## start The data

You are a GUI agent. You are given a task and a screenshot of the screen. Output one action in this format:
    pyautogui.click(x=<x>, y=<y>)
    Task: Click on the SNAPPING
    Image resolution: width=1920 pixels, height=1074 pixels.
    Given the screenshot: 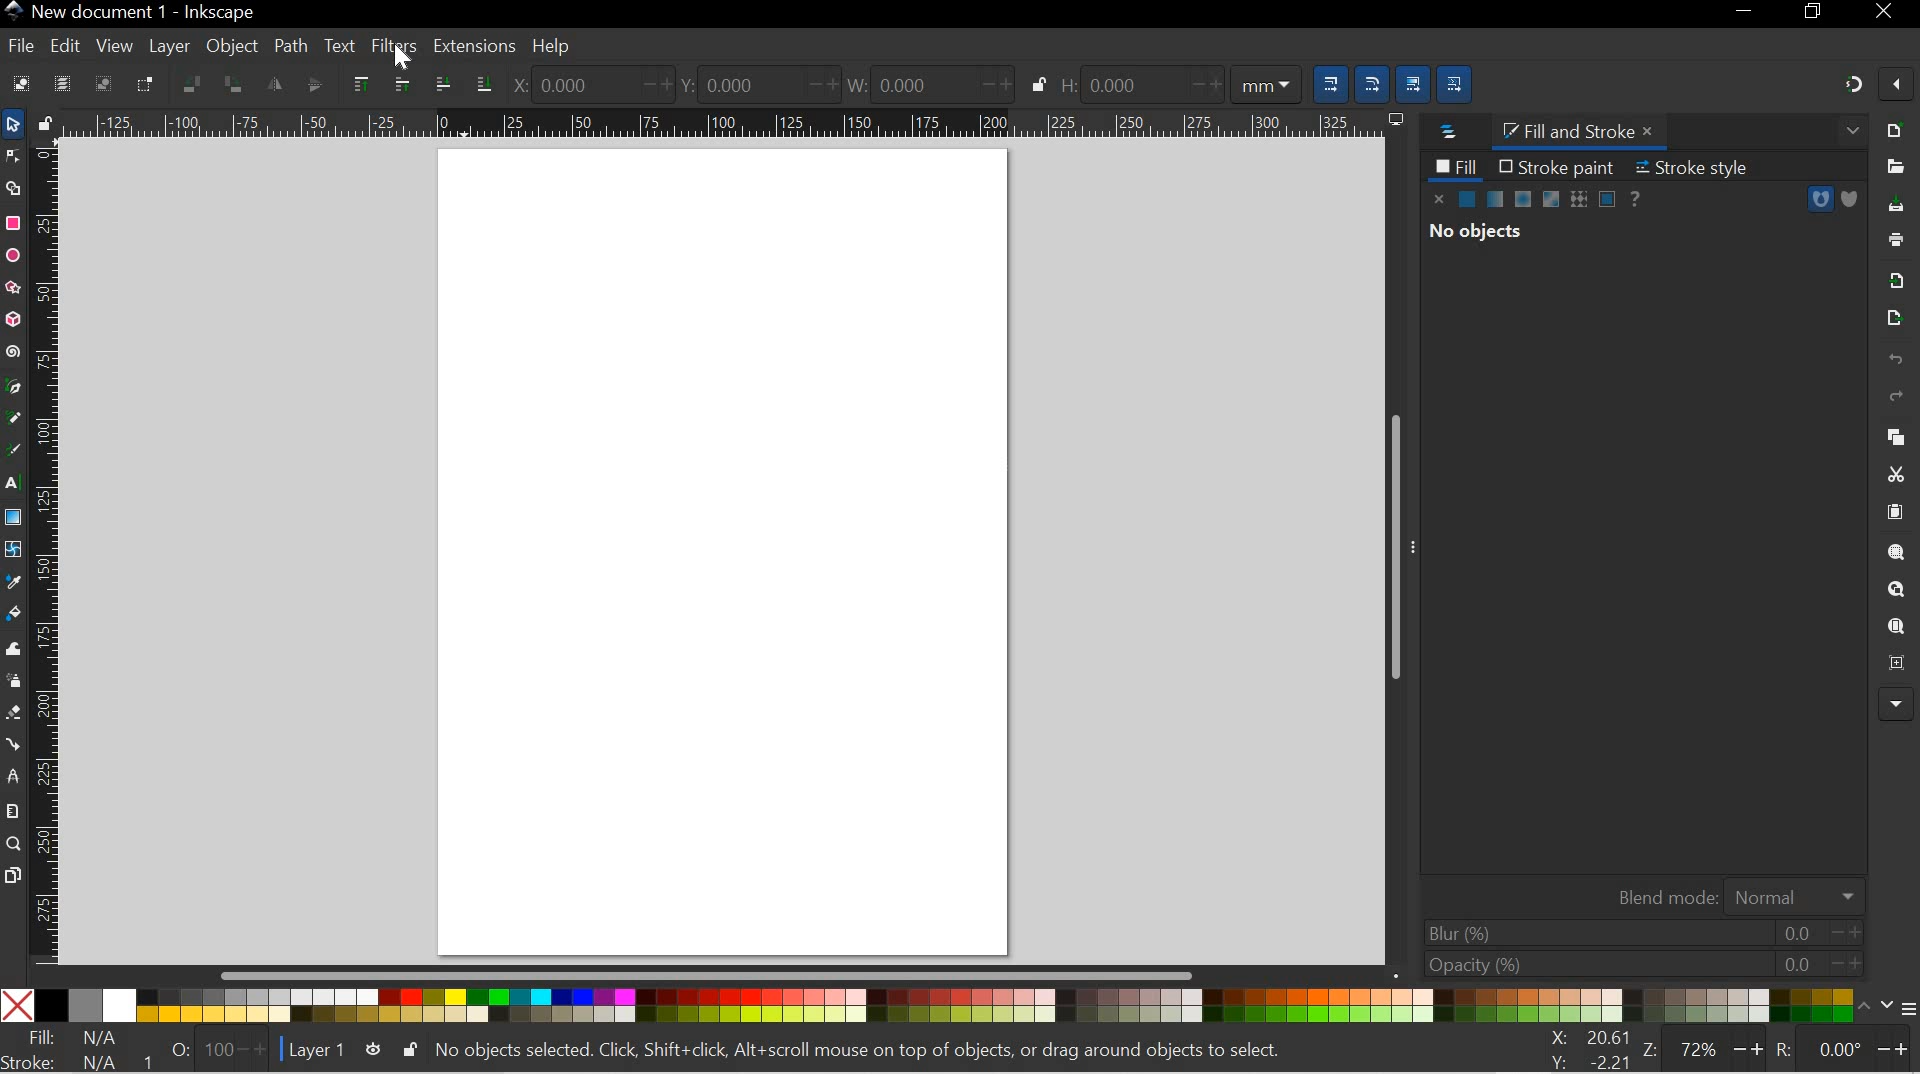 What is the action you would take?
    pyautogui.click(x=1854, y=84)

## end The data

Aim of the task: Render the material as a Markdown table with the columns n and Line, starting at the first line and ending at the line containing "Image resolution: width=1920". Number each row and leave out blank lines.

Full answer:
| n | Line |
|---|---|
| 1 | You are a GUI agent. You are given a task and a screenshot of the screen. Output one action in this format: |
| 2 |     pyautogui.click(x=<x>, y=<y>) |
| 3 |     Task: Click on the SNAPPING |
| 4 |     Image resolution: width=1920 pixels, height=1074 pixels. |